Prospects and limitations

The retrospective design should be acknowledged as a limitation of our study, while the single-center data source limits its scope. Whether our results can be generalized requires further multicenter verification. There were 170 patients with CHB undergoing TACE in the BCLC-B stage, while only 42 HIV-infected patients were included in the analysis; however, to our knowledge, this study is the largest case-control study of survival outcomes of BCLC-B stage patients with HIV who underwent TACE.

Conclusion

Our study shows that the CD4+ T cells number is also significantly correlated with the prognosis of patients with BCLC-B stage, making the immune status of patients with advanced HCC worthy of clinical attention.
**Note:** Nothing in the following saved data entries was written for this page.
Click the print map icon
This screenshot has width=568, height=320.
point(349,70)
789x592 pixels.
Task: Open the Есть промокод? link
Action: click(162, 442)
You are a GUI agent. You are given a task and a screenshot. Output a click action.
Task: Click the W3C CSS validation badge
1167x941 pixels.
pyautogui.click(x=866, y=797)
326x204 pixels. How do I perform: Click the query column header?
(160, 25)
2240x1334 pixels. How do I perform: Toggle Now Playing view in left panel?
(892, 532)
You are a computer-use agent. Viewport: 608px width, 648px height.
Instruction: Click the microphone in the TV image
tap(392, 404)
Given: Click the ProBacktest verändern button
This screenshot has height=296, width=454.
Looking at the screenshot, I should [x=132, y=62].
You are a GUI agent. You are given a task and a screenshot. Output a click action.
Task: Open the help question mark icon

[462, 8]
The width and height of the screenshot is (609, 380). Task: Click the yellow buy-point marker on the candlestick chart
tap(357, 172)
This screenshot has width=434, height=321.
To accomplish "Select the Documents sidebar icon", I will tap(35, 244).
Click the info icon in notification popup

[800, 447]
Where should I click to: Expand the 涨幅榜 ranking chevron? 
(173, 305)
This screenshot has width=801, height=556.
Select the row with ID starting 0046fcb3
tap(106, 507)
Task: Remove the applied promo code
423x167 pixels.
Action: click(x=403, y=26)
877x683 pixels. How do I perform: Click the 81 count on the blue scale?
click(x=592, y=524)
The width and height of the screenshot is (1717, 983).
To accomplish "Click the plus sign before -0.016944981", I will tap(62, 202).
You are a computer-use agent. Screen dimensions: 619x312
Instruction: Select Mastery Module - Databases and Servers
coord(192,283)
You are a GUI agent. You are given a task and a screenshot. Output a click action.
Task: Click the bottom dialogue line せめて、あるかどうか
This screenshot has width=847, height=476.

In our study, liver function and absolute number of CD4+ T cells were the two main aspects affecting patient prognosis, which gradually deteriorate with the aggravation of CHB HCC. Therefore, we suggest that patients with BCLC-B HCC should be treated with TACE as soon as possible. HBV and HIV infections are mainly found in underdeveloped areas, where clinicians can only detect basic common clinical indicators. The CD4/FIB-4 prediction index comprises the most common clinical test values and is easy to calculate. Thus, it can serve as a clinical reference for areas lacking laboratory testing conditions and as clinical data support for future laboratory research. This information may facilitate the development of novel strategies for the early prevention and immunotherapy for patients with HCC by targeting the CD4+ T cells.